Labor, the Greens and crossbench senators want to look at alternatives to deregulating university fees.
Key crossbench senators will help Labor explore how universities can be helped without deregulating fees.
The move comes as another university vice-chancellor broke ranks to express doubts over the merits of deregulation.
Labor's Kim Carr and crossbenchers Nick Xenophon, Jacqui Lambie and Ricky Muir intend to ask the Senate on Wednesday to set up another inquiry into higher education.
They want to look at what alternatives there are to deregulation in order to maintain a sustainable higher education system.
The support from senators Xenophon and Muir is significant because the government is wooing them as it makes a second attempt to pass its higher education reforms, including deregulating fees.
Senator Muir sided with the government to continue debate on the changes in December, when they were defeated.
It is understood the inquiry will have the support of the Greens and the Palmer United Party.
If the committee goes ahead, it will report back on March 17.
The second version of the deregulation package was debated in the House of Representatives for much of Tuesday, with 49 MPs lining up to have their say.
The presidents of the National Union of Students and the Council of Australian Postgraduate Associations are lobbying MPs and senators to oppose the bill.
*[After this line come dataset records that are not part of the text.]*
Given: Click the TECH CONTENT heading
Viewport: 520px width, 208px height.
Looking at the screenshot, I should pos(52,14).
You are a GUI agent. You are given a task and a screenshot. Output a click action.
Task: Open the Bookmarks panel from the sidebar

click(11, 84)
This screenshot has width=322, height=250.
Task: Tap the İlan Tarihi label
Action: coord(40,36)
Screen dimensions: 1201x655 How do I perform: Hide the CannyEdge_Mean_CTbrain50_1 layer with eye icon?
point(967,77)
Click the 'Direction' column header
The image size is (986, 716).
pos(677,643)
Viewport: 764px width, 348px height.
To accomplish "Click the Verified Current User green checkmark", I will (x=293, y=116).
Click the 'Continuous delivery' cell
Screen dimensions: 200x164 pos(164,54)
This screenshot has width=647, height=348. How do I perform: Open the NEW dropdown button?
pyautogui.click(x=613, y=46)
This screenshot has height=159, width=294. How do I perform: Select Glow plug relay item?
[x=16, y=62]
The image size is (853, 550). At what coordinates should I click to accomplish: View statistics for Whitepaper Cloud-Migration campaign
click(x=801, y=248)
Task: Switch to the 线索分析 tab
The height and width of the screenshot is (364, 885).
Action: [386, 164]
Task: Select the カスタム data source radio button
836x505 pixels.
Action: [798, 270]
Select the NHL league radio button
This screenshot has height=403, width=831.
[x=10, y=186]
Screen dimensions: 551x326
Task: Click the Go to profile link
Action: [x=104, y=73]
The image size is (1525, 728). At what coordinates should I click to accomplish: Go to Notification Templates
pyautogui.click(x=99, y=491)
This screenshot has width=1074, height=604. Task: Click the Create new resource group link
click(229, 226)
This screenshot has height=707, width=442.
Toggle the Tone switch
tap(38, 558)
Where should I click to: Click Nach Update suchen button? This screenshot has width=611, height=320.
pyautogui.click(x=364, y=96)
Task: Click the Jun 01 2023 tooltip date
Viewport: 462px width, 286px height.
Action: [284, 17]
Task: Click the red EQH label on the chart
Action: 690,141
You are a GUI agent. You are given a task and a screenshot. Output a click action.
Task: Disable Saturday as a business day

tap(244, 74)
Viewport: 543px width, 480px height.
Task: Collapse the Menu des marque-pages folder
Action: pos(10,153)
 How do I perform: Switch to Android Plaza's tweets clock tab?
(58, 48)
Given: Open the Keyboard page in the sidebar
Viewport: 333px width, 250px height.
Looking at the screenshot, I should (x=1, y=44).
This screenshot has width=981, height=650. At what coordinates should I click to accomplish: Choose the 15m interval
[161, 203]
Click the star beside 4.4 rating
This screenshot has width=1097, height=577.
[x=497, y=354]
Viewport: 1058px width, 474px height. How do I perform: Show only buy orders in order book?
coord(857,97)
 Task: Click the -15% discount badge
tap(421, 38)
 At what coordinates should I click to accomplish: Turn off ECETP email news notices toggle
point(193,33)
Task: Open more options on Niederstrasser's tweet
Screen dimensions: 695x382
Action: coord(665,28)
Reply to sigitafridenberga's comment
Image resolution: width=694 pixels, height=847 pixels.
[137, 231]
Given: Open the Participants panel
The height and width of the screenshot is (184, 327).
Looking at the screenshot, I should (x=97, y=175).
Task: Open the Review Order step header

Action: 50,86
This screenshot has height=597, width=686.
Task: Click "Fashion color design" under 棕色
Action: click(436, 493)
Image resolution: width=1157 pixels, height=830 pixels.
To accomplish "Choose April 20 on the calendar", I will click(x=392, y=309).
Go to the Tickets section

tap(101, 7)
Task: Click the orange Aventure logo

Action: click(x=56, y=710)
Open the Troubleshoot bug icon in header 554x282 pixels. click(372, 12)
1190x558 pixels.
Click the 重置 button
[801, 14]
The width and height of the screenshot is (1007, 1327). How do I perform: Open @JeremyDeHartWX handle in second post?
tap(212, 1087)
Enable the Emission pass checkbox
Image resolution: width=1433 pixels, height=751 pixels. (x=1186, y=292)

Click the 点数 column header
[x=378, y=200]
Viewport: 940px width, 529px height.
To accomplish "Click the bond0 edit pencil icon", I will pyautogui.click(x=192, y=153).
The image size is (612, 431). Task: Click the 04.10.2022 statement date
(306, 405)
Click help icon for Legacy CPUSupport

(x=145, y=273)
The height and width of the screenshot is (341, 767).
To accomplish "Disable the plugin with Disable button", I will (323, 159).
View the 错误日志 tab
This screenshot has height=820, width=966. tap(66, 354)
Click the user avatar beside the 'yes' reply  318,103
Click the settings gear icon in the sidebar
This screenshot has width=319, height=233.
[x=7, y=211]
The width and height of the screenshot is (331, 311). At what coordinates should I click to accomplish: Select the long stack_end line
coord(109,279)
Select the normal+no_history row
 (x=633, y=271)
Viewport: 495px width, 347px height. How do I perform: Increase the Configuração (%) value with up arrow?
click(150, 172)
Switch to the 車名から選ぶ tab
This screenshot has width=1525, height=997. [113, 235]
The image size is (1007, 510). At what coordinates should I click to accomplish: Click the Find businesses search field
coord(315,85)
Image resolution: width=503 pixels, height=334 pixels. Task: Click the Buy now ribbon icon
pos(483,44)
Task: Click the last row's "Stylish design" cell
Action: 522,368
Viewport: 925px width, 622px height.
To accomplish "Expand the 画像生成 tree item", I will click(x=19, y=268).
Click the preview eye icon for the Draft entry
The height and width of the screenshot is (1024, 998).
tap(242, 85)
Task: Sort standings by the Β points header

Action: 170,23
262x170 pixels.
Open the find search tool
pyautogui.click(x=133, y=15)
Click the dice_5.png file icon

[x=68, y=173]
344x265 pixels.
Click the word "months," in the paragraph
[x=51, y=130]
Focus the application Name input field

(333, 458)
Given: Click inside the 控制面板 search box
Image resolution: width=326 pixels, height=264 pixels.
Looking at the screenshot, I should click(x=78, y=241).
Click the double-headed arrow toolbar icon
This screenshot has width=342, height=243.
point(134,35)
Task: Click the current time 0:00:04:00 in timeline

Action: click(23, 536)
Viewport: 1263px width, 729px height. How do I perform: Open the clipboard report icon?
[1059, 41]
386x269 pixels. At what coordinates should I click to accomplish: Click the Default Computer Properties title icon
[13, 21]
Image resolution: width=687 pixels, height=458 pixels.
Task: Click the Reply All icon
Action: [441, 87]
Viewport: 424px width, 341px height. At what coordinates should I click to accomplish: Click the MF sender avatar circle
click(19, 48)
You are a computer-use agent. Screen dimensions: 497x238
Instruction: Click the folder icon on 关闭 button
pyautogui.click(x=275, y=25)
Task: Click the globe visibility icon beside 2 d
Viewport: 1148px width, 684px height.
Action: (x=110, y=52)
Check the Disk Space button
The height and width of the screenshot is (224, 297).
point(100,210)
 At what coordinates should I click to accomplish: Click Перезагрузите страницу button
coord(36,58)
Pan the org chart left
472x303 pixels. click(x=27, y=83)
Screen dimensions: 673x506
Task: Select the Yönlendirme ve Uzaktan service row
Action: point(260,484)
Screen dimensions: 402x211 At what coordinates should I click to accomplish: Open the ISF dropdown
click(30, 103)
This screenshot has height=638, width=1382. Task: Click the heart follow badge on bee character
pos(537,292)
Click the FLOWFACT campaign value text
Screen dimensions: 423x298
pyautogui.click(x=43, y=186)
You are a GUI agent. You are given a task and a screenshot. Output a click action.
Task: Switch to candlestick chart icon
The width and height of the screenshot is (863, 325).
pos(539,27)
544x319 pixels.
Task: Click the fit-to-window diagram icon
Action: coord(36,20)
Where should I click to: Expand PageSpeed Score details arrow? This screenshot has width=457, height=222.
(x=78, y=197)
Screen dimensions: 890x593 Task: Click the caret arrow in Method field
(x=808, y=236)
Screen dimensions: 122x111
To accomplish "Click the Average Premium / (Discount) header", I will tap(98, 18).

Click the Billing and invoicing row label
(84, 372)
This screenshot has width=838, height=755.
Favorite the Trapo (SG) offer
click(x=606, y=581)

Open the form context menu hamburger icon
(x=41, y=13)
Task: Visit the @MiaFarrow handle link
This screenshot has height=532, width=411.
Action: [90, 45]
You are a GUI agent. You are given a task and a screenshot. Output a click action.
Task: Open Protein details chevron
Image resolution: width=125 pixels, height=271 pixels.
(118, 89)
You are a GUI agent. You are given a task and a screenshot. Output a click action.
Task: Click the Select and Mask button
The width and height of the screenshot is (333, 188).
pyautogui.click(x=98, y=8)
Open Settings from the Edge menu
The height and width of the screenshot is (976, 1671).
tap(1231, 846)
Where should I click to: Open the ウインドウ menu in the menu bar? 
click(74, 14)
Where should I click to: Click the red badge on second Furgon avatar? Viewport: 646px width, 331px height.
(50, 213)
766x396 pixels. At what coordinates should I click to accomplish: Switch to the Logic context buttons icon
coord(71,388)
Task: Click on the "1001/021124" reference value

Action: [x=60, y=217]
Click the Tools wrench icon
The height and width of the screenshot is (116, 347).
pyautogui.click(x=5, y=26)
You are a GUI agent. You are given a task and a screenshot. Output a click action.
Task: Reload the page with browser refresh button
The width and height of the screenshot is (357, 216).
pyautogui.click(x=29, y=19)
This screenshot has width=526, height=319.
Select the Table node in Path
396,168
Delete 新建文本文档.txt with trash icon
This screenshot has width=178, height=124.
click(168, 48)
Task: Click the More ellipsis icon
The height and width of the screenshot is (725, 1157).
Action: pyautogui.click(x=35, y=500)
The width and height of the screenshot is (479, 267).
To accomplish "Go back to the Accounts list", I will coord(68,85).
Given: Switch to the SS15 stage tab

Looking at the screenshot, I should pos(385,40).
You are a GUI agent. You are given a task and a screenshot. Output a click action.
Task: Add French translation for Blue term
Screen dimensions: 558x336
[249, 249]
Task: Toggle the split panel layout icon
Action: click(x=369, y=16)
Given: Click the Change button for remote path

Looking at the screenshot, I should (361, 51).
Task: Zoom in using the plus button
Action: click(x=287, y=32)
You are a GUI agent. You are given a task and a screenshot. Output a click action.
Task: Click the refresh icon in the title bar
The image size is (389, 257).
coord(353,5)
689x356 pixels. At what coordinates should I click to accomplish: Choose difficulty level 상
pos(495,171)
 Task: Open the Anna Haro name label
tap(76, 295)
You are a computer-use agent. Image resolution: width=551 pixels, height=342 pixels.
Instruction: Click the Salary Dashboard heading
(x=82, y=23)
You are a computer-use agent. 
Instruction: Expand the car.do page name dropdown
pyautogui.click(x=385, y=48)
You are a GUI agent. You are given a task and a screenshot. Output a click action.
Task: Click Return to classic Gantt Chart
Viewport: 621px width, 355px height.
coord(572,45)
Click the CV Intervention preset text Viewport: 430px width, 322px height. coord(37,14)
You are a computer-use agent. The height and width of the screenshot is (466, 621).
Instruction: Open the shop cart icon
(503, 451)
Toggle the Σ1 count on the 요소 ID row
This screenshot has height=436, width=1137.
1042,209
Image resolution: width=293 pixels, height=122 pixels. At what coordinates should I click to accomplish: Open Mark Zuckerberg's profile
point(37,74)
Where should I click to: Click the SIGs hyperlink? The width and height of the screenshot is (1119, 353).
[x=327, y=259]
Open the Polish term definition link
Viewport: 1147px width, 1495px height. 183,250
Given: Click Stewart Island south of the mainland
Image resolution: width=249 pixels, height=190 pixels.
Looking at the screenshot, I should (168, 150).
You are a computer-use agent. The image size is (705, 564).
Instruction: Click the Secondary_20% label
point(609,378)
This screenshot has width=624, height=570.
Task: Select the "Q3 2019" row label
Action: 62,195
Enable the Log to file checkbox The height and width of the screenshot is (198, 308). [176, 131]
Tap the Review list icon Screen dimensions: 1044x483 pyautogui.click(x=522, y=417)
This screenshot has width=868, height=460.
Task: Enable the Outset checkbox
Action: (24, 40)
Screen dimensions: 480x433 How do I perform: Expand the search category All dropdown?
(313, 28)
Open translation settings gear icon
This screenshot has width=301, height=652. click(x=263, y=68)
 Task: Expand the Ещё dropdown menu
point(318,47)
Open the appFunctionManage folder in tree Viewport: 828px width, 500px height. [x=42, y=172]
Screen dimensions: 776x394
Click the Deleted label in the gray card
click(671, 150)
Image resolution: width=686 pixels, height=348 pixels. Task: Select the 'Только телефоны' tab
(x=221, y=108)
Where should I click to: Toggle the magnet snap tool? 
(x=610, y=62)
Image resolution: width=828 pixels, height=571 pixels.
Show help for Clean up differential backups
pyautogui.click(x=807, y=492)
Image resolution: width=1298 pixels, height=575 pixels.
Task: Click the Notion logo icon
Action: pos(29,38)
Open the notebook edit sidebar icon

"If this doesn't pass, it doesn't mean that higher education is going to fall apart," NUS national president Rose Steele told AAP.
CAPA president Harry Rolf described the government's plan as a "blunt instrument to fix a nuanced problem".
Meanwhile, Victoria University vice-chancellor Peter Dawkins has revealed he is lukewarm about the government's plans.
He says "unfettered deregulation" with no safeguards would seriously risk disadvantaging many students.
Professor Dawkins would rather see "managed deregulation", such as caps on fees or tapered subsidies.
Nationals senator Bridget McKenzie, who chaired the committee's previous inquiry into the higher education package, told AAP she's always eager to hear new evidence or about new impacts.
But she said it was also important to remember the entire higher education sector had been comprehensively reviewed in a series of inquiries going back to the Bradley Review in 2008.
Senator McKenzie hopes the fate of the deregulation package can be decided by the end of March to give more certainty to students, parents and universities.